Como parte de las actividades, subimos cuesta arriba por un camino que conduce hacia “Xico viejo”. A mayor altura, mejor vista, aunque atenuada de vez en cuando por la neblina. En medio del camino, los árboles, las montañas, los tenis, alguna que otra caída de agua, el fresco y la llovizna, entre que platicaba con mis amigos, me puse a pensar en los frailes de la primera hora con el hábito blanco y capa negra, aquellos que siguieron a Sto. Domingo de Guzmán, recorriendo kilómetros enteros, movidos por el firme deseo de dar a conocer el Evangelio de forma comprensible, capaz de atraer a propios y a extraños. Al sentir el cansancio del tramo recorrido, recordaba lo que implica tomarse enserio la fe y, desde la propia vida, compartirla, pues se impone caminar, desplazarse, dejándose llevar por el Espíritu Santo, quien –al igual que a los frailes, aunque desde un “modus vivendi” distinto- nos lleva a predicar por los caminos del mundo, del siglo XXI.
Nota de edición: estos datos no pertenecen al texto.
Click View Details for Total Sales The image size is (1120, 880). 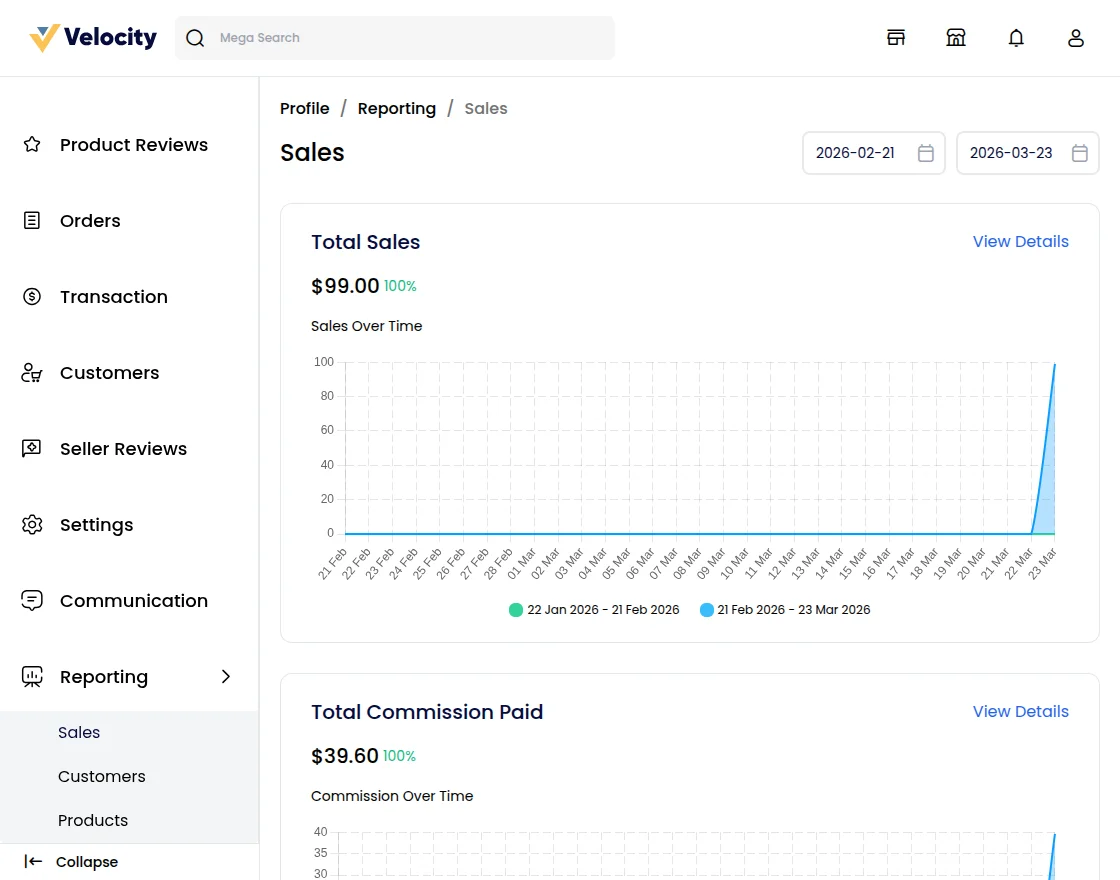click(1020, 241)
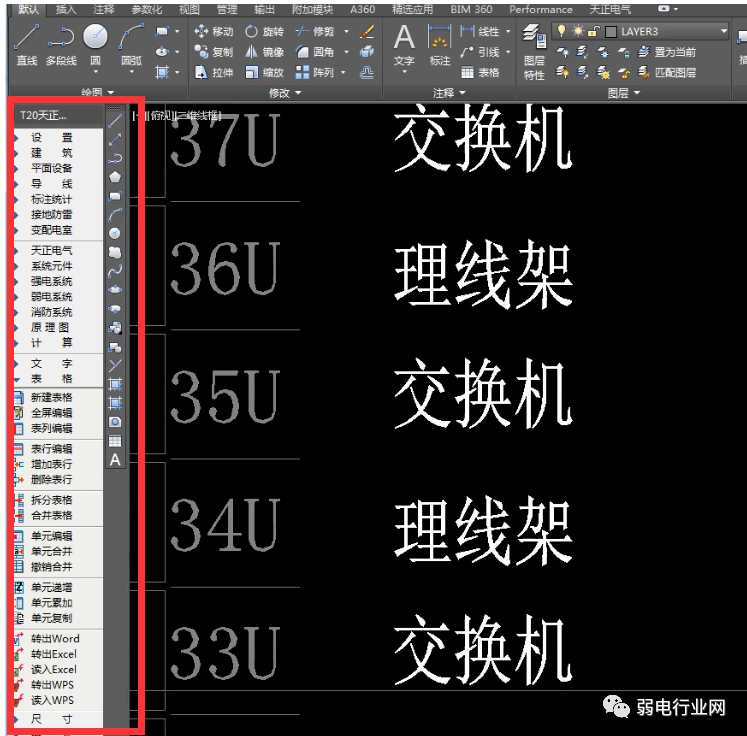This screenshot has height=736, width=747.
Task: Toggle the LAYER3 freeze sun icon
Action: coord(577,31)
En el marco de los 800 años de la Orden de Predicadores, vale la pena revalorar el sueño de Domingo y, quienes nos sentimos tocados por su mismo proyecto, hablar de Dios a partir de la experiencia, del estudio, sabiendo vivirlo, para luego ejemplificarlo y que resulte accesible; especialmente, a las nuevas generaciones que saben hacernos muy buenas preguntas. Obviamente, esto no significa que todo el día vamos a estar dando lecciones de religión, pero sí que sepamos practicar lo que creemos y, cuando la situación se preste, proponer con palabras la opción del Evangelio, rompiendo prejuicios y estereotipos, porque es posible vivir la fe y, al mismo tiempo, ser felices, disfrutando las cosas sanas de la vida.